Examine the discourse of any alternative medicine and you will encounter a surprisingly homogenous set of themes: that their methods are natural, simple, available to all, and are based on ancient and traditional knowledge. Cures for disease are freely available from nature and we do not need the intermediation of a medical elite to provide us with them. These cures have been known for generations and we have lost sight of them through an unwarranted fixation with science and progress.
Advocates of alternative medicine frequency position themselves against ‘conventional’ medicine by describing it as narrowly focussed on a scientific view of people, lacking in a personal approach and corrupted by the status, money and greed of physicians and drug companies. Such views would appear to be recent reactions to the often dehumanising experience of modern medicine where people appear to be treated like machines, and where doctors are accused of neglecting their patients’ spiritual and emotional needs. Alternative medicine is a call for a more human and personal medicine. However, these themes are not new. Such accusations have deeper roots in history and date back long before the emergence of current medical practice.
John Wesley is best known for his theological activities and the founding of the Methodists. He gave rise to a religious movement with tens of millions of followers. However, his best selling book was not a religious book. He was not just concerned with saving people souls; he also had keen interests in healing their bodies. In 1747 he published a book, Primitive Physic, that listed the ‘easy and natural cures for most diseases’. His medicinal beliefs followed quite closely his religious beliefs. He rejects the authority of the medical ‘priests’, the doctors, and embraces the authority of Nature, just as he called for people to seek a personal understanding of their faith through scripture and not the priesthood. As his theology taught that the Bible was the one reliable source of truth and that we could individually understand it through personal experience, his medicinal approach stated that nature was the source of healing remedies and we could understand what was effective through direct experience of such treatments.

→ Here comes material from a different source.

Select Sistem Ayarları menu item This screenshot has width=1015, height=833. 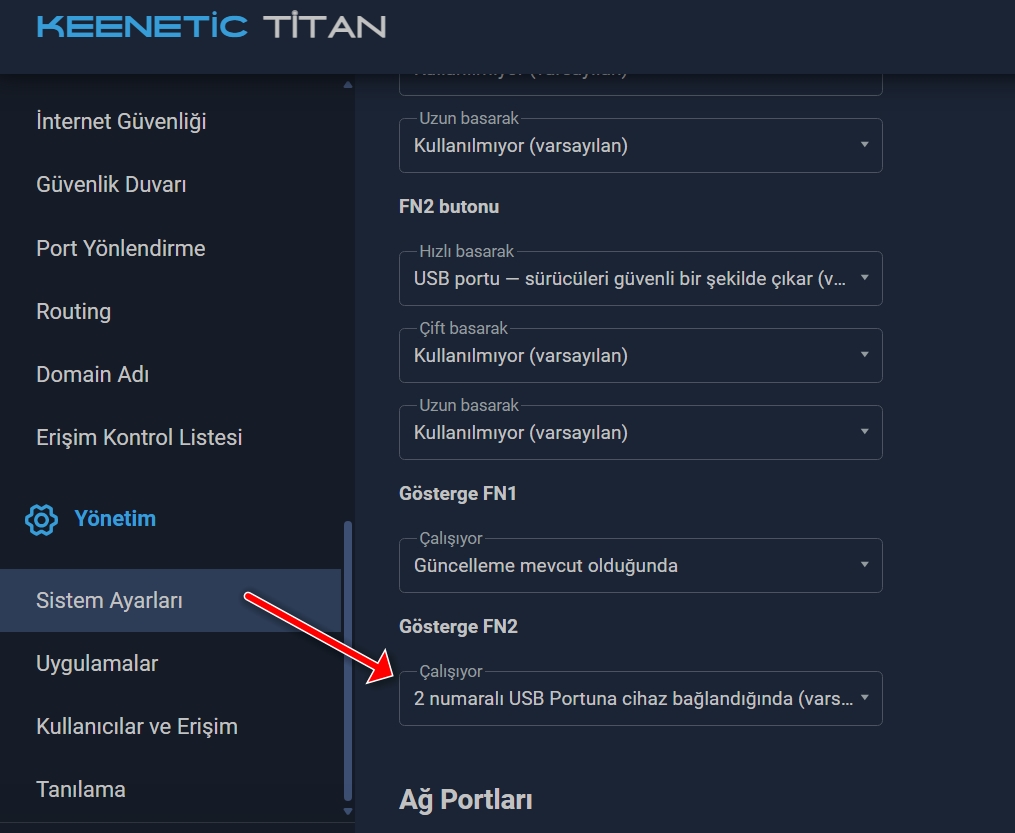coord(170,601)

The book is a list of ailments and their corresponding cures, listed in priority. Try the first, and only if that did not work, move onto the second and third. The emphasis is on cures that could be readily available to most. So, we have honey as a cure for bee stings and, most delightfully, holding a puppy against the stomach as a cure for stomach pains. We find nettles, and cinnamon and onion as staples of the first aid kit. There are prunes, lemonade and liquorice. A few cures stand out as having many uses – most obviously Wesley had a belief that cold water baths were a near panacea.